Os brejos e matos, nas baixadas dos arroios e encostas dos morros, tomaram conta de inúmeros cenários coloniais. Algumas esparsas casas, numa aparência de perdidas como moradias, continuam como marcas da presença humana. Algum morador, como isolado agricultor ou chacareiro, continua a desafiar as distância da estrada geral. Estes, de alguma forma, parecem almejar silêncio e convivência com a mãe natureza. Alguma singela criação, como animais domésticos, soma-se como companhia e produção.

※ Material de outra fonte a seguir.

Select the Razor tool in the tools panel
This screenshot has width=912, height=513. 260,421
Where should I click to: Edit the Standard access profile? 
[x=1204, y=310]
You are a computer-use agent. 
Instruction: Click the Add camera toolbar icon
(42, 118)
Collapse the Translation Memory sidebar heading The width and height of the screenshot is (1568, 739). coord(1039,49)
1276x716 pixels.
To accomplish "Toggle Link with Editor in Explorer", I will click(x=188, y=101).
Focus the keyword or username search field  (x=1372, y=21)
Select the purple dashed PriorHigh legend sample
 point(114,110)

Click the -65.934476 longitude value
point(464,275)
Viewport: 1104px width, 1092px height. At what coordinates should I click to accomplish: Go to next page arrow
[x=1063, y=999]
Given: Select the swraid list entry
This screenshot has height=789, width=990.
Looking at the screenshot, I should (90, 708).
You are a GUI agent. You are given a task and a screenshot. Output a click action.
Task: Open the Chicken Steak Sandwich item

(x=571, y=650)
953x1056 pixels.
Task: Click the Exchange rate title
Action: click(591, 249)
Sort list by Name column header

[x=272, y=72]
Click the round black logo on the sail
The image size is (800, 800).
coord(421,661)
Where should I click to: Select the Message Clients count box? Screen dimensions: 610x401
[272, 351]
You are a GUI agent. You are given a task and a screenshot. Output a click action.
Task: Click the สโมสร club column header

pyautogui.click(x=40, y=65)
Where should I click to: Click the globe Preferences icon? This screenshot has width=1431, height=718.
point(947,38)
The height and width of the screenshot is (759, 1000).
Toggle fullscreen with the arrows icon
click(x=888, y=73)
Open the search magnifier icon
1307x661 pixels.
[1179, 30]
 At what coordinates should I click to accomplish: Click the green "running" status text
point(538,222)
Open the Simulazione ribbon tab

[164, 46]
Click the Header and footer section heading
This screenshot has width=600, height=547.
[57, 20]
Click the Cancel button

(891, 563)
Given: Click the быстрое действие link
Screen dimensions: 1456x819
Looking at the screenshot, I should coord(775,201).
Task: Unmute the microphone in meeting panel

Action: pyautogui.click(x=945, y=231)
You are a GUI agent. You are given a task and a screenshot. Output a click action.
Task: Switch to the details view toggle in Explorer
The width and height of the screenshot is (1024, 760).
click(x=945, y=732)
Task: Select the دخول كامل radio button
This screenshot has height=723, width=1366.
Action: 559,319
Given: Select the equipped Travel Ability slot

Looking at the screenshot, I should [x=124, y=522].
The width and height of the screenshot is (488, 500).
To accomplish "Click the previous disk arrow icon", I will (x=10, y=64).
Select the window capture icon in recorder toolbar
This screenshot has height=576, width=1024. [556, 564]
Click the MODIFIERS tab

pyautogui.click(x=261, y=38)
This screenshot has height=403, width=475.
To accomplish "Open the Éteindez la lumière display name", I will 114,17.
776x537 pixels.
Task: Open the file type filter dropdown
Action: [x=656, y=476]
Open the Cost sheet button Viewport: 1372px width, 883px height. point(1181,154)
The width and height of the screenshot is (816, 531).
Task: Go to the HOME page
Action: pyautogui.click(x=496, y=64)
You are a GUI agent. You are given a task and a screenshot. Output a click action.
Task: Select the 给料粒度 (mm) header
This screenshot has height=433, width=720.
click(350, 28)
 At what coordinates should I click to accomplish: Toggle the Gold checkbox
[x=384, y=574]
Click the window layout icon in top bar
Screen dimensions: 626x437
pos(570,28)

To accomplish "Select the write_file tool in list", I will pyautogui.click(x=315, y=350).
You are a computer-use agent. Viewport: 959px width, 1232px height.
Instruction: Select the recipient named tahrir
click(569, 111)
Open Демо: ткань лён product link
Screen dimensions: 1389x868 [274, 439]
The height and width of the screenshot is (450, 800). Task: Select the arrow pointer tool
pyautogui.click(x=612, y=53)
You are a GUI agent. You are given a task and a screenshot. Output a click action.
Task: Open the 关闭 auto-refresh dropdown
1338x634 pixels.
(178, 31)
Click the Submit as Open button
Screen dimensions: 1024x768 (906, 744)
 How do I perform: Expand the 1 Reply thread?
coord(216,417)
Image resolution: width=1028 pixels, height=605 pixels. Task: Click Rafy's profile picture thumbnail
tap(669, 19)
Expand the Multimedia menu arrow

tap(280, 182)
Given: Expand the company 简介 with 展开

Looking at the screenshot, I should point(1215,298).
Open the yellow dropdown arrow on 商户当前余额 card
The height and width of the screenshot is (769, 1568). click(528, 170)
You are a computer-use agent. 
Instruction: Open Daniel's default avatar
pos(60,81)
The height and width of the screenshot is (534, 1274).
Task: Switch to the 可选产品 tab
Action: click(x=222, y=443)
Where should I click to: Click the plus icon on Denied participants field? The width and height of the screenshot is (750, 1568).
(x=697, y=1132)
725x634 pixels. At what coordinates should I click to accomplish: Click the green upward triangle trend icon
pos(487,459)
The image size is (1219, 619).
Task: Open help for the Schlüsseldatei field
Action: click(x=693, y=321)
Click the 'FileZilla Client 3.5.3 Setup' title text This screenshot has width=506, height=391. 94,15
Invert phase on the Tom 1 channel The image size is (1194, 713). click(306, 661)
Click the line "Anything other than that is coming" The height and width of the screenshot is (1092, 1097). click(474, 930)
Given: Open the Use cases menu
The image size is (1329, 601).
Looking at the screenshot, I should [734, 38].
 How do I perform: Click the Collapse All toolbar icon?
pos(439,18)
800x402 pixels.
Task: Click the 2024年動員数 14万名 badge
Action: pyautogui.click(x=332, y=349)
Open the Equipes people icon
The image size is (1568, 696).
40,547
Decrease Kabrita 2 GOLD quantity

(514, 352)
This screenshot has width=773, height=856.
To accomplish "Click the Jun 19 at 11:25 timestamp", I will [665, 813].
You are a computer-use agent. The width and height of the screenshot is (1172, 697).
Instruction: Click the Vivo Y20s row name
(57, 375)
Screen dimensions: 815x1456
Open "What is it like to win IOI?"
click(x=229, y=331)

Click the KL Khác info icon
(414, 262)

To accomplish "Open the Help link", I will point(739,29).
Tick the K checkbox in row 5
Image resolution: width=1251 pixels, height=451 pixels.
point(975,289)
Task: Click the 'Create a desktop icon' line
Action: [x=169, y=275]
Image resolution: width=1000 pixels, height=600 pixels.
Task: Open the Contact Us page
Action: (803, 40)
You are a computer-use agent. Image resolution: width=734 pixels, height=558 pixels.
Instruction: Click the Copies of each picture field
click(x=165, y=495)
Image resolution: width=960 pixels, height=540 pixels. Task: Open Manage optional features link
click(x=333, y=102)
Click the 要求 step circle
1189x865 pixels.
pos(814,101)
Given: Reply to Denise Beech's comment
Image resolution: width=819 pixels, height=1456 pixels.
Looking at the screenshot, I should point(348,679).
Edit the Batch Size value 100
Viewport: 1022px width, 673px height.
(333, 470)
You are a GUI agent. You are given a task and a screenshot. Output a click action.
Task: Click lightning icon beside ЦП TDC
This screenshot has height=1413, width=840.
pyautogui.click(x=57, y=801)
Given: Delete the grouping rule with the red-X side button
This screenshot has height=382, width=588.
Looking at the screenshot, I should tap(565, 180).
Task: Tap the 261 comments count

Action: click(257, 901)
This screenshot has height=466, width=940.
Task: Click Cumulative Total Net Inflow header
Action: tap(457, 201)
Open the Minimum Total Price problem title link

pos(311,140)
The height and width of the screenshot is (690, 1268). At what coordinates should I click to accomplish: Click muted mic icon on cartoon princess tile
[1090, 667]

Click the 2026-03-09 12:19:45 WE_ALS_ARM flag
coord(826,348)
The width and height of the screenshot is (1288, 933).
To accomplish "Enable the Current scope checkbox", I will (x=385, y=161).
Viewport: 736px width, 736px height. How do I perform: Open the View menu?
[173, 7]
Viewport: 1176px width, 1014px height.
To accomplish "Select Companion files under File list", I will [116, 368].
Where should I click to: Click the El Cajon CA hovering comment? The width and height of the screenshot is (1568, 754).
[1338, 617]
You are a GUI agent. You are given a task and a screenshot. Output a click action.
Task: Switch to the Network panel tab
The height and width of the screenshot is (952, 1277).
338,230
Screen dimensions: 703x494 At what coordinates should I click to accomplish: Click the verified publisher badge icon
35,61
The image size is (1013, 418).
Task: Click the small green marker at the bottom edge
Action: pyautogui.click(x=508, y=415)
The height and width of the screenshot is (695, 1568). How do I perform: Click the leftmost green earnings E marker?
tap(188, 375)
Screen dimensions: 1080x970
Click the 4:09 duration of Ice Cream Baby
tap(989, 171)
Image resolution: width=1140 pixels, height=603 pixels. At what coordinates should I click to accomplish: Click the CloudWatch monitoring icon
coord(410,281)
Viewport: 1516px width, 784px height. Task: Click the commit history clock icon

Esta realidade, numa aparência ímpar, criou um novo problema econômico. A ousadia da fauna silvestre tornou-se deveras acentuada. As eraras e graxains, a título de exemplo, avançam numa acirrada ferocidade sobre as criações e instalações. Os coloniais,  em plena luz do dia, enxergam suas andanças e companhias. O bicharedo, sem dó e piedade, caça as indefesas aves (como galinhas, gansos, marrecos, pombos) até extermínio completo. Um prejuízo monetário, em ração e tempo, para os criadores. A caçada dos animais silvestres, diante da legislação ambiental, ostenta-se proibida e punida. A convivência, entre as partes domésticas e naturais, apresenta-se completamente inviável.
Um isolado morador, muito apegado a companhia do rádio, descobriu uma sina. Este, nos momentos do aparelho ligado, via desaparecer o atrevimento e coragem do bicharedo. As vozes humanas, com alguma música (num bom dom), afugentavam as inconveniências. O aparelho, uma vez desligado, cedo atiçava a ousadia (em função da fome). O camarada, para salvar sua estimada criação, passou a deixar o aparelho sintonizado. Alguma estação, com muita algazarra e conversação, via-se como companhia. A anômala descoberta, para alguns parceiros chacareiros, repassou a informação.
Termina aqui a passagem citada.